◆ **SUPPLIED PASSAGE**
[BEGIN]
Letters from Vienna #73
Repeating the “Great Reset” of 1973
It is hard to reconcile what we know about Kissinger’s intrigues in the prelude to the Yom Kippur War (see letter #54) with what he himself wrote about his own involvement (on a diplomatic level of course) in the war itself.
Yet there are signs, contradictions, as well as an awful lot of waffle, nonsense and sheer hot air in the printed transcripts of conversations, which make up Kissinger’s book: “Crisis”. There is much talk without much being said, and of that, an awful lot is merely incoherent and literally makes no sense. Exhaustion, nerves, late hours and incompetence undoubtedly played their part but there is more to it than first meets the eye.
What the Machiavellian, manipulative and duplicitous Kissinger displays is that one can indeed “smile, and smile, and be a villain.” On the one hand he appeals to decency, honesty and ideals, on the other: he provides us with a unique vantage point on how he slyly, coldly and ruthlessly maneuvres his Russian counterpart into abandoning Egypt, with catastrophic consequences for relations between the two countries.
The Yom Kippur War would be a mere historical footnote were it not for the fact that it ushered in a new era: the oil crisis, the Arab boycott of the West and the ascendancy of the petrodollar. Much of the wheeling and dealing was done in Vienna, which is why it is an especially apt topic for this series of essays. The war helped facilitate a “great reset” and it is fair to say that the war in the Ukraine is doing exactly the same thing.
The Birth of the Multi-Polar World
To a certain extant the birth of the “multi-polar world” we are currently witnessing has long been delayed.
[END]
Please rewrite the stretch of the Vienna letter from "Letters from Vienna" through "meets the eye.", substituting "a great deal" for "an awful lot". The records have no connection to the Vienna letter.

◆ **DATA PROVIDED**
[BEGIN]
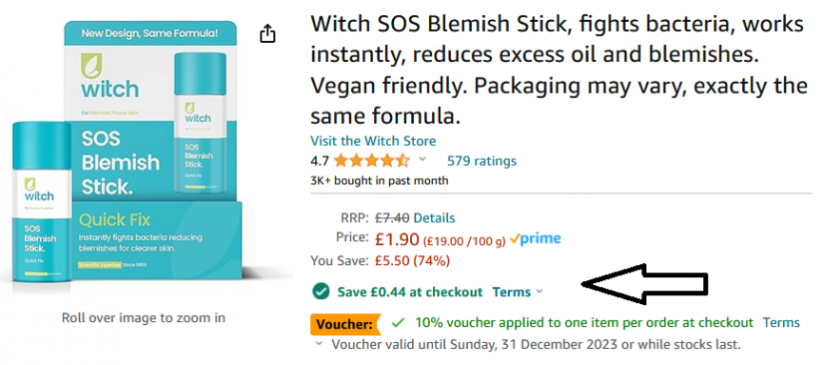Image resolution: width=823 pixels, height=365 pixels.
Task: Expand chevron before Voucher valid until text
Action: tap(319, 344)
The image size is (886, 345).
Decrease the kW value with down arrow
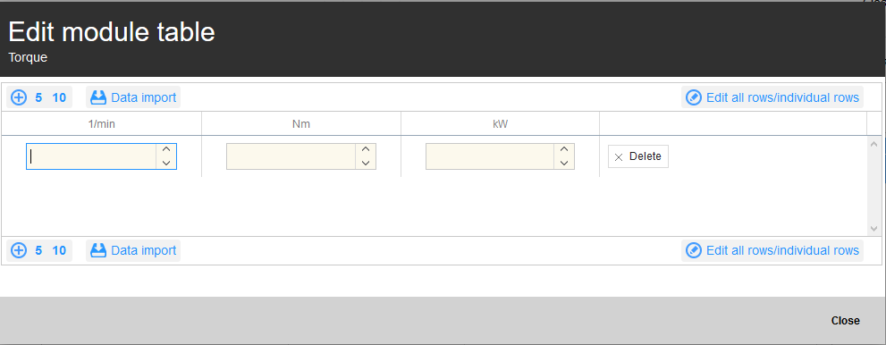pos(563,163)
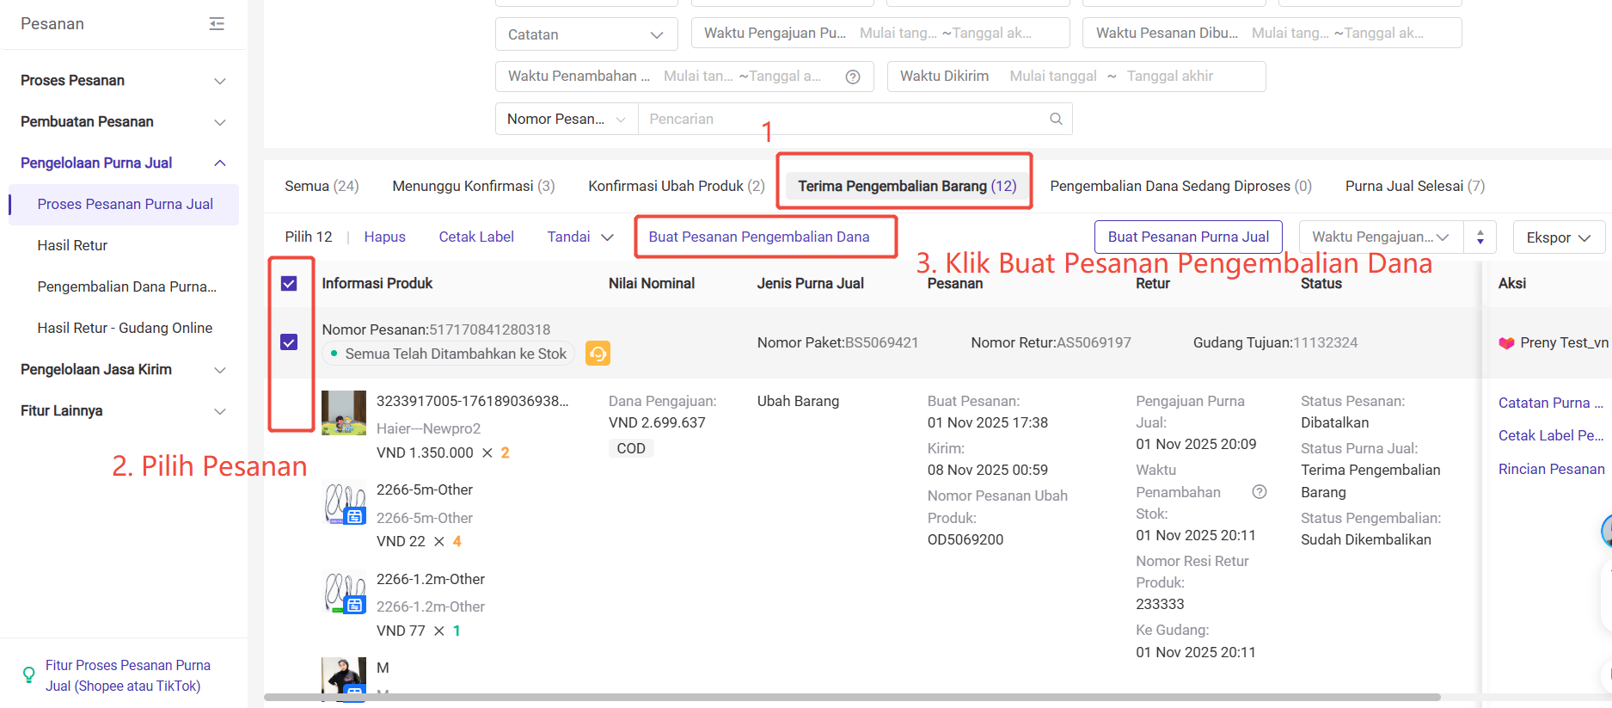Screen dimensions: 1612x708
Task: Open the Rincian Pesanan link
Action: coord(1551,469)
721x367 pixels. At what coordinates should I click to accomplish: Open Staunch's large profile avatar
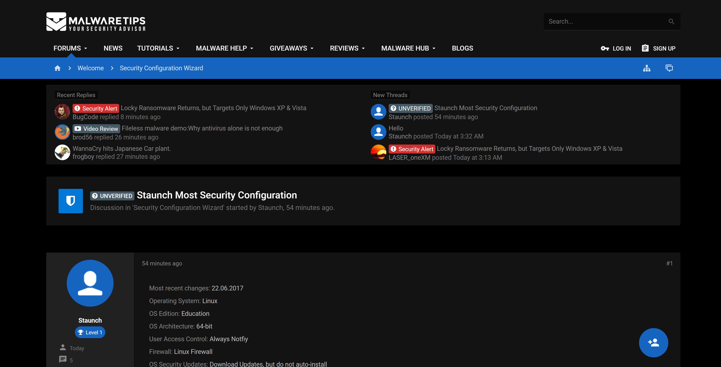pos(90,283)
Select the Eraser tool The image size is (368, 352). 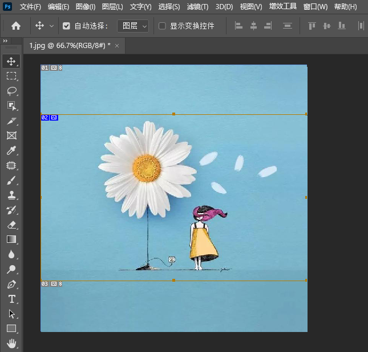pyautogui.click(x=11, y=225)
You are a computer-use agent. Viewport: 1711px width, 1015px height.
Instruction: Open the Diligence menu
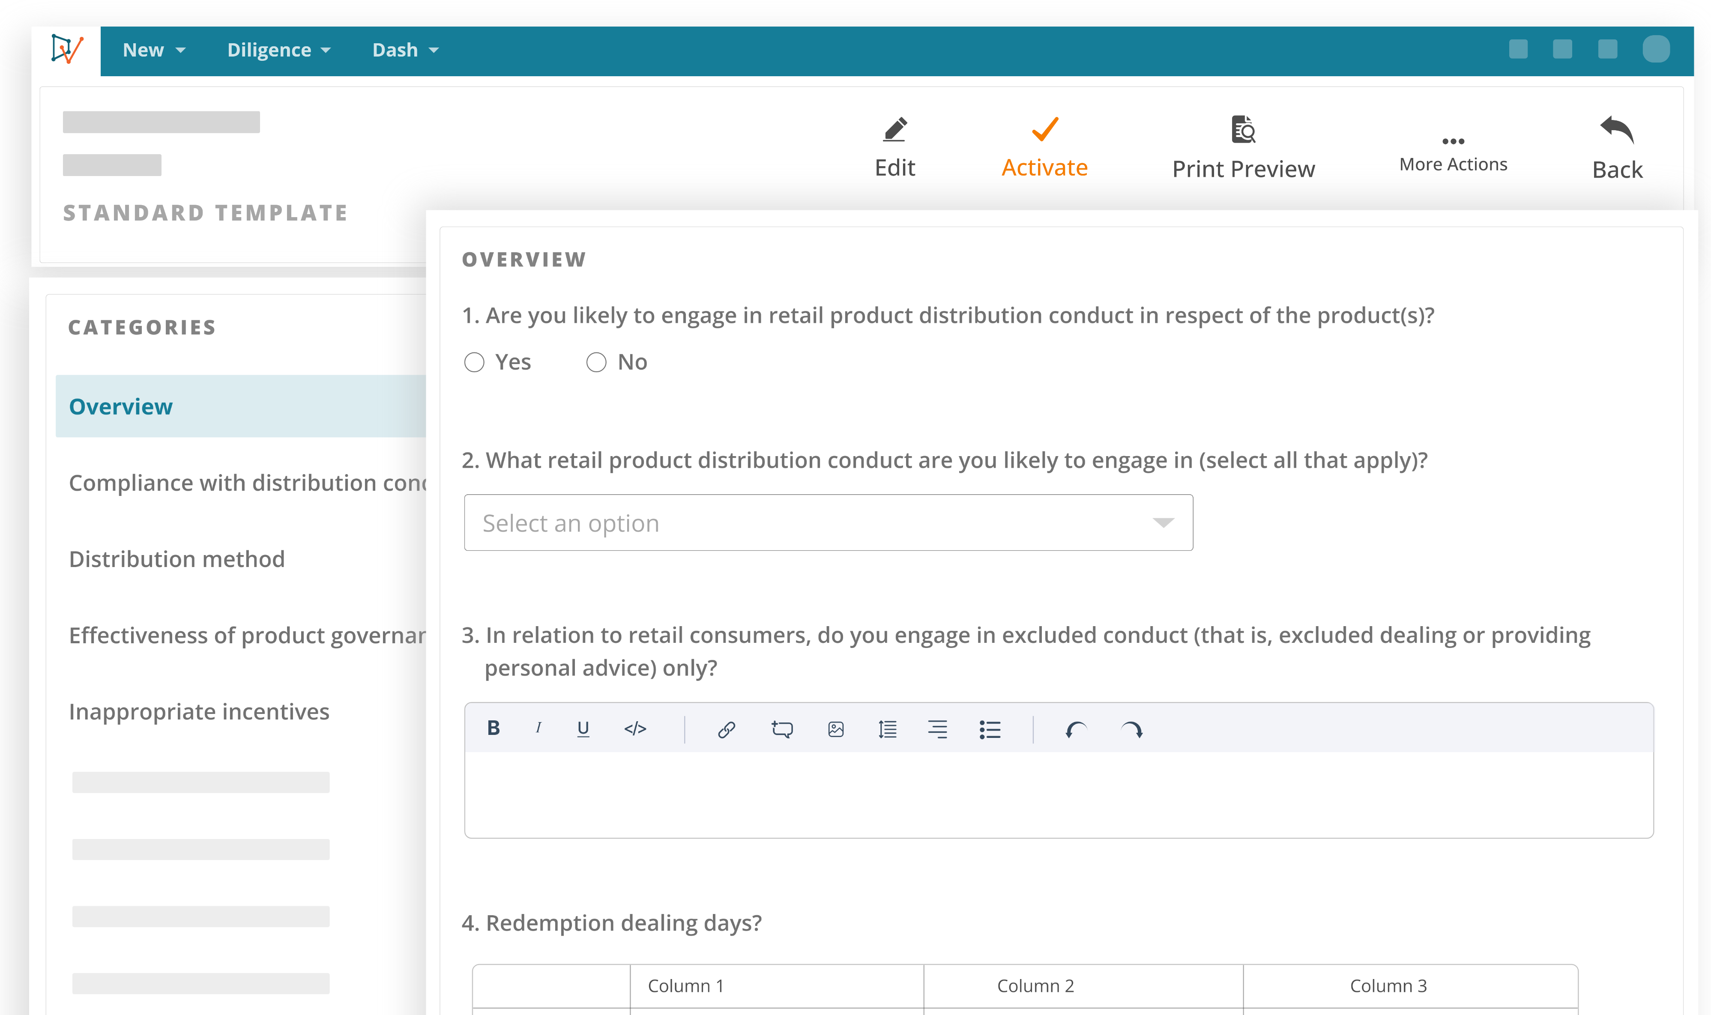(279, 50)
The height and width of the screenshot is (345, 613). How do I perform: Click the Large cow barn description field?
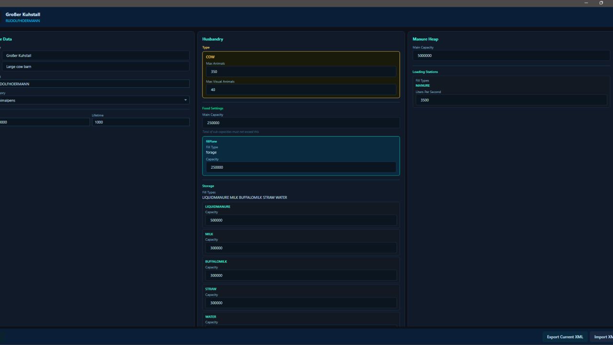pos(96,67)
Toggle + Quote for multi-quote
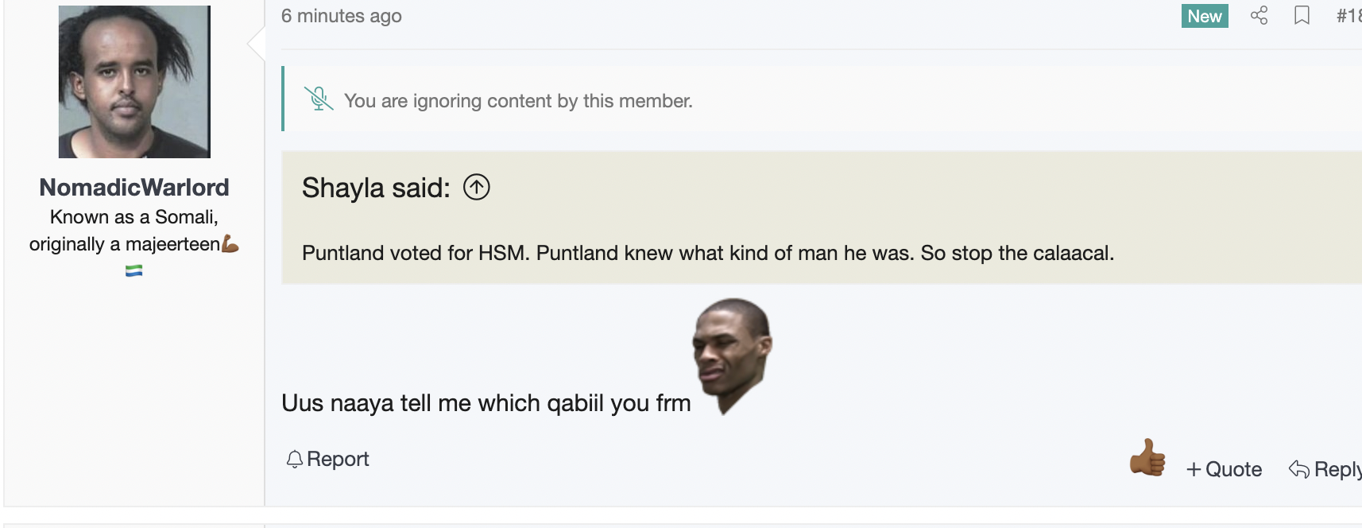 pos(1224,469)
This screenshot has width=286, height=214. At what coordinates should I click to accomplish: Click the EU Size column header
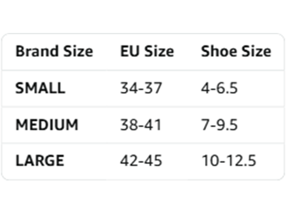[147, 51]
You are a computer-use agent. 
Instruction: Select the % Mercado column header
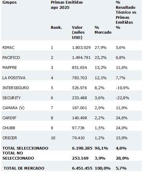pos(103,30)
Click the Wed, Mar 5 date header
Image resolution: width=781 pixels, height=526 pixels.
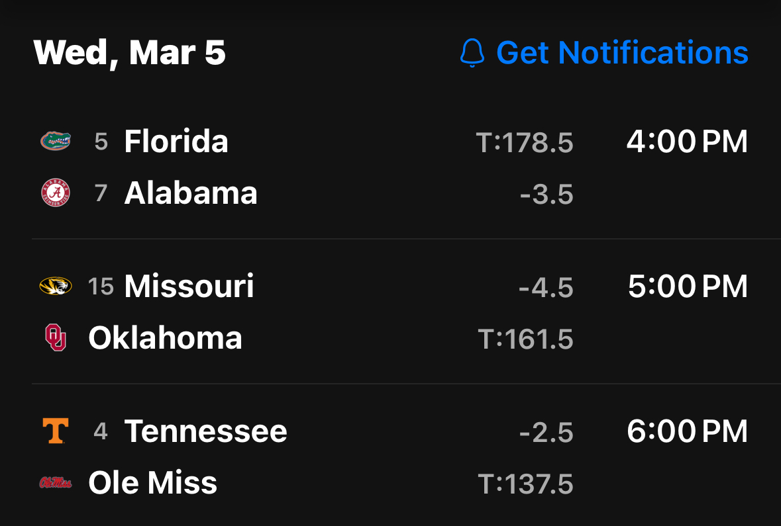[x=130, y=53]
[END]
◆ **FULL OUTPUT**
Letters from Vienna #73
Repeating the “Great Reset” of 1973
It is hard to reconcile what we know about Kissinger’s intrigues in the prelude to the Yom Kippur War (see letter #54) with what he himself wrote about his own involvement (on a diplomatic level of course) in the war itself.
Yet there are signs, contradictions, as well as a great deal of waffle, nonsense and sheer hot air in the printed transcripts of conversations, which make up Kissinger’s book: “Crisis”. There is much talk without much being said, and of that, a great deal is merely incoherent and literally makes no sense. Exhaustion, nerves, late hours and incompetence undoubtedly played their part but there is more to it than first meets the eye.